Since the bacteria double every hour, we multiply the population by two for every hour we go forward in time. So if we want to know what the population will be 8 hours after the experiment started, we need to multiply the population at the start (\(t=0\)) by 2 eight times. This explains why we raise 2 to the number of hours that have passed to find the new population; repeatedly doubling the population means we repeatedly multiply the population at \(t=0\) by 2.

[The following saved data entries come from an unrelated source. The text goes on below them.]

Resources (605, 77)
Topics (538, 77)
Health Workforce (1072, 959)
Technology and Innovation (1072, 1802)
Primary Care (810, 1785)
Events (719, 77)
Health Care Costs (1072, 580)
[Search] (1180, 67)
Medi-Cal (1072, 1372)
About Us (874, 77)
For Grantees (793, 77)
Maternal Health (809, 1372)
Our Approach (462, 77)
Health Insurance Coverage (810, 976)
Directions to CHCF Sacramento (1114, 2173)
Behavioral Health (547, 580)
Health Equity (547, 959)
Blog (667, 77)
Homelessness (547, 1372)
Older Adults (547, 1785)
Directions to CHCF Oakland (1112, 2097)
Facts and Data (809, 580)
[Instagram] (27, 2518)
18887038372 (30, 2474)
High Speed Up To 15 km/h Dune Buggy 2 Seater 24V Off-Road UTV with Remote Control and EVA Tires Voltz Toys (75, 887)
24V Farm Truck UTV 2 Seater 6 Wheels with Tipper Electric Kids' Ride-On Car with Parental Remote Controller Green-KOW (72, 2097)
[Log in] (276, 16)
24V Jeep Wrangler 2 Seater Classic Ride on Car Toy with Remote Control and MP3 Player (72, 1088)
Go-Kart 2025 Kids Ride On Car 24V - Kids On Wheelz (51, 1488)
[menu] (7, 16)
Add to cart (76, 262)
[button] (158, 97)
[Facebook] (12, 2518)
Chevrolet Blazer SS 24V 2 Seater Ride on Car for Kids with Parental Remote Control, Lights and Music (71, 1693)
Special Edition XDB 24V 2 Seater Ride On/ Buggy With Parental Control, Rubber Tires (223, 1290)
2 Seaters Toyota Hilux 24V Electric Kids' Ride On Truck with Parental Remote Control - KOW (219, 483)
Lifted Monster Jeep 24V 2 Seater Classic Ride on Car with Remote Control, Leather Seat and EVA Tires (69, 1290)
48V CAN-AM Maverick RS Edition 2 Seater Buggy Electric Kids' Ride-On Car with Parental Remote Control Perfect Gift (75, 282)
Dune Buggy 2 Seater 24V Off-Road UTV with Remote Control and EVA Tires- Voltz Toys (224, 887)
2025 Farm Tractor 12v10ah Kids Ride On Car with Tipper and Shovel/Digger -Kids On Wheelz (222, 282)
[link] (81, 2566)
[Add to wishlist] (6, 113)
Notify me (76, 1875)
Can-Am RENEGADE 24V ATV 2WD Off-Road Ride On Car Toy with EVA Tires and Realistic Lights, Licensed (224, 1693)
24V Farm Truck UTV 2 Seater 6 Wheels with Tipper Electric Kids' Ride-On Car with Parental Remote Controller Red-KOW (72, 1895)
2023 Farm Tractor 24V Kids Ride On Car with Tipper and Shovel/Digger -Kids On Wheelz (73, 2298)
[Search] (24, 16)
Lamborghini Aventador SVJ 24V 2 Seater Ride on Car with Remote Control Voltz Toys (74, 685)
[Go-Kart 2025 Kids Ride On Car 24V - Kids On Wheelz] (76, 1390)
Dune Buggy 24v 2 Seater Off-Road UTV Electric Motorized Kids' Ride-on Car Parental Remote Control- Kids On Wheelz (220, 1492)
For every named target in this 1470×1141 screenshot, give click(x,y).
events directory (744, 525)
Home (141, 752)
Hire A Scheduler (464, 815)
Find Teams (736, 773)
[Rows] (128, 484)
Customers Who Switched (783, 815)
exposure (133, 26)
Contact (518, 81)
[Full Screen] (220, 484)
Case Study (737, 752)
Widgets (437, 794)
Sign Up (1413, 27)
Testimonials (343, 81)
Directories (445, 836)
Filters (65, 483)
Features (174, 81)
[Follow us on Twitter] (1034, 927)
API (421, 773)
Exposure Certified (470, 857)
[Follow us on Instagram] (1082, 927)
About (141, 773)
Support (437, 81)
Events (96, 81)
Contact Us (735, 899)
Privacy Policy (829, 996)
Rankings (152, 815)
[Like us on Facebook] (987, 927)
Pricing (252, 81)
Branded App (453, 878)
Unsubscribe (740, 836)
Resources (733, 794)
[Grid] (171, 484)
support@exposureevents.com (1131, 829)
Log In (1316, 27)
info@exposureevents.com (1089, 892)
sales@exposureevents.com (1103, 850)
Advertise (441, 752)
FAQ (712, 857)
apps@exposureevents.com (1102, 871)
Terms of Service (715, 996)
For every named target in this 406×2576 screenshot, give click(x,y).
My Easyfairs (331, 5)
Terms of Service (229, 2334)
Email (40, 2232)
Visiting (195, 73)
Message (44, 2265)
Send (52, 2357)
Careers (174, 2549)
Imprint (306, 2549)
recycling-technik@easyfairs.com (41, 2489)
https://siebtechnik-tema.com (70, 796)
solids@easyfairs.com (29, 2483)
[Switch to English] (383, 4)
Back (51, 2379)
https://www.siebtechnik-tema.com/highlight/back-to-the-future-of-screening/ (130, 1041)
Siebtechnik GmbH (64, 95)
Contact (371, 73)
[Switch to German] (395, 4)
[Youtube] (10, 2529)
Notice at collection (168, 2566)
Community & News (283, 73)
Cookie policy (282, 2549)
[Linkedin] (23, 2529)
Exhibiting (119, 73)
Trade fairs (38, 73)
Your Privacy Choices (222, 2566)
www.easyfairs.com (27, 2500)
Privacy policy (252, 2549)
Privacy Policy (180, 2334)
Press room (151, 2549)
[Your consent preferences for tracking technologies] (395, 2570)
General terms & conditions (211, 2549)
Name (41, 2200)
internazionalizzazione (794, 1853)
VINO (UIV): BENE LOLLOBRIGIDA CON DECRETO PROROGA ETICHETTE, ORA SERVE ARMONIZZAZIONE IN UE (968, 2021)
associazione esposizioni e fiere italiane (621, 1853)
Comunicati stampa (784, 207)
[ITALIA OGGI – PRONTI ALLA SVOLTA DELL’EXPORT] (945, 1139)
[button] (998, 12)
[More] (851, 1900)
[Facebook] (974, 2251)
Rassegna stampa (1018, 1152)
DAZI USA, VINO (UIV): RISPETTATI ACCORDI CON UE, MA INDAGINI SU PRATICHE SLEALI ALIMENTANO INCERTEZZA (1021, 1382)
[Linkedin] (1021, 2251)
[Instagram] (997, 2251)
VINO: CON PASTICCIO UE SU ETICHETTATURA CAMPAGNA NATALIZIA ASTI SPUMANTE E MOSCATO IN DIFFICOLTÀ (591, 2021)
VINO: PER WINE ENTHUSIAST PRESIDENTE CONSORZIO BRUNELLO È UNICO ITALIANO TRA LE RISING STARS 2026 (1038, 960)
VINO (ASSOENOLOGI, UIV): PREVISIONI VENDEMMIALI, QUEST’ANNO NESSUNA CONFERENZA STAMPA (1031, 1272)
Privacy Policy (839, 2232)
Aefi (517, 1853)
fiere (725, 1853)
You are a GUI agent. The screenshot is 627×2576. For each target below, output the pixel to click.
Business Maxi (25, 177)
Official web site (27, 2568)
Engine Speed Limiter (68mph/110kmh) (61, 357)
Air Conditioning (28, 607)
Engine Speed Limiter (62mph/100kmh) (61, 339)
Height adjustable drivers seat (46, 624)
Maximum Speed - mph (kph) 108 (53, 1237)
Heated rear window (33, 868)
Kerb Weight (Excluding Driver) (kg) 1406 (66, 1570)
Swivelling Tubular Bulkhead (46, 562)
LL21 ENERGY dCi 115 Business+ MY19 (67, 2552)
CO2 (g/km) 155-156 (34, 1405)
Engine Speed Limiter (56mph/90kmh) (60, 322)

In this context, negative time corresponds to time before the experiment started. To figure out what the population was before the experiment started we have to “undouble” (or multiply by \(\frac12\)) for every hour we have to go back in time. So if we want to know what the population was 8 hours before the experiment started, we need to multiply the population at the start (\(t=0\)) by \(\frac12\) eight times. The equation indicates that we should raise 2 to a power that corresponds to the number of hours we need to go back in time. For every hour we go back in time, we multiply by \(\frac12\). So it makes sense in this context that raising 2 to the -8 power (or any negative integer power) is the same thing as repeatedly multiplying \(\frac12\) 8 times (or the opposite of the power you raised 2 to). In other words, it makes sense in this context that $$2^{-n} = \left ( \frac12 \right )^{n} = \frac{1}{2^n}.$$
Commentary
This is an instructional task meant to generate a conversation around the meaning of negative integer exponents. While it may be unfamiliar to some students, it is good for them to learn the convention that negative time is simply any time before \(t=0\).
Students will struggle to put their explanation for part (h) together. A teacher might want to have the students do parts (a) - (g) as a precursor to providing an explanation like the one given in the solution for part (h).